Sutter’s Hill/House/Café

City Desk IconWith the official arrival of May Day, the crossroads of Spring and Summer, locals flock out to enjoy Sutter’s Hill. Located between two abandoned railway lines—reminders of the city’s competing railroad companies consolidated out of existence long ago—Sutter’s Hill is a steep man-made mount overlooking the beautiful vista of a small man-made “lake” (though, a more accurate term would be pond), a field of soft grass, and a lone pear tree that bears no fruit.

The history of Sutter’s Hill began in the early 1920s, when aluminum heiress Honey Sutter commissioned one of the country’s first multi-story underground homes. Decked out in the finest appointments on the inside, the exterior was hidden by a truck-fleet’s worth of soil, halfway up to the fifth floor. When, in her characteristically impulsive manner, she decided to abandon the city in 1943 to join an air circus, she left the house to the municipality, lock, stock and barrel.

In a rare episode of foresight, then-Mayor Dalton Worth elected to turn the whole thing into a park. To this day, the bottom four floors are closed and sealed, completely buried under what has ever since been called Sutter’s Hill. In the winter, it serves as one of the city’s best (and steepest) sledding/snowboarding hills, in warmer times as a wonderful lookout spot and place for romantic encounters.

The fifth floor of the house is kept in pristine condition by the collaborative efforts of the Preservation Society and the Historical Property Rights Commission. There are eight rooms in all, some furnished with teak four-poster beds or replica antique vases and faux-cubist paintings. The pseudo-museum also includes a small cafeteria and bakery, in the former upper ballroom and two guest bedrooms.

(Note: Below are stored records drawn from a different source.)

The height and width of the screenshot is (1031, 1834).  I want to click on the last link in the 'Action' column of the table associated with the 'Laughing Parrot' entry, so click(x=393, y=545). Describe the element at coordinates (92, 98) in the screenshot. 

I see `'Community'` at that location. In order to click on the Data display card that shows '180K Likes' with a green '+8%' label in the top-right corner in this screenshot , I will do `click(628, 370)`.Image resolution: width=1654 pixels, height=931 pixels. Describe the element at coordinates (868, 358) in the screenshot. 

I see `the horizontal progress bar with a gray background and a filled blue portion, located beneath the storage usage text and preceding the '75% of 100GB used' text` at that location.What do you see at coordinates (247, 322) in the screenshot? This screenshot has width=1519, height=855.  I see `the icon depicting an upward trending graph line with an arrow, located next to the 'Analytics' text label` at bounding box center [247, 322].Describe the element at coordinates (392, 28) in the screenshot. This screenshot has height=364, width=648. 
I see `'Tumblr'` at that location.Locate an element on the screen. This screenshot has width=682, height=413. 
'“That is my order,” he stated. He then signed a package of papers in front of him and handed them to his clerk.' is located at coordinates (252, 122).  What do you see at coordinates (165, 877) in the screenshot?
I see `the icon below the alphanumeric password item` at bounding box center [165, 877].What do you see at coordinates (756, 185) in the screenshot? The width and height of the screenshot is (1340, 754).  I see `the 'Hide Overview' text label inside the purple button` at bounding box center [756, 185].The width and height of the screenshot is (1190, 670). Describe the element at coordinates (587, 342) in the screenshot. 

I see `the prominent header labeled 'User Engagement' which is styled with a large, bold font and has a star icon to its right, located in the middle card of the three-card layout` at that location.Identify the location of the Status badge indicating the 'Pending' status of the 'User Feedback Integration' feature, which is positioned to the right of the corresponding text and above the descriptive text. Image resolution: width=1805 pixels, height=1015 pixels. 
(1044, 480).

If you are not too sensitive, your feelings not too tender, the cafe’s sharp-tongued and all-business cooks offer fine delights, including the standard fare of cakes, cookies, kugel and one of the best rice puddings in the country, as declared by Rachel Ray on her traveling food program, $40 a Day (The pudding is $1.50/slab, and rated by the host as “Mmmmph, oh gawd!”).

An oil painting of Ms. Sutter (tragically killed in an airplane crash in 1943) hangs behind the cash register in the cafe. Honey gazes lovingly at the viewer in nothing but a white shirt, her shoulders bathed in her golden curls.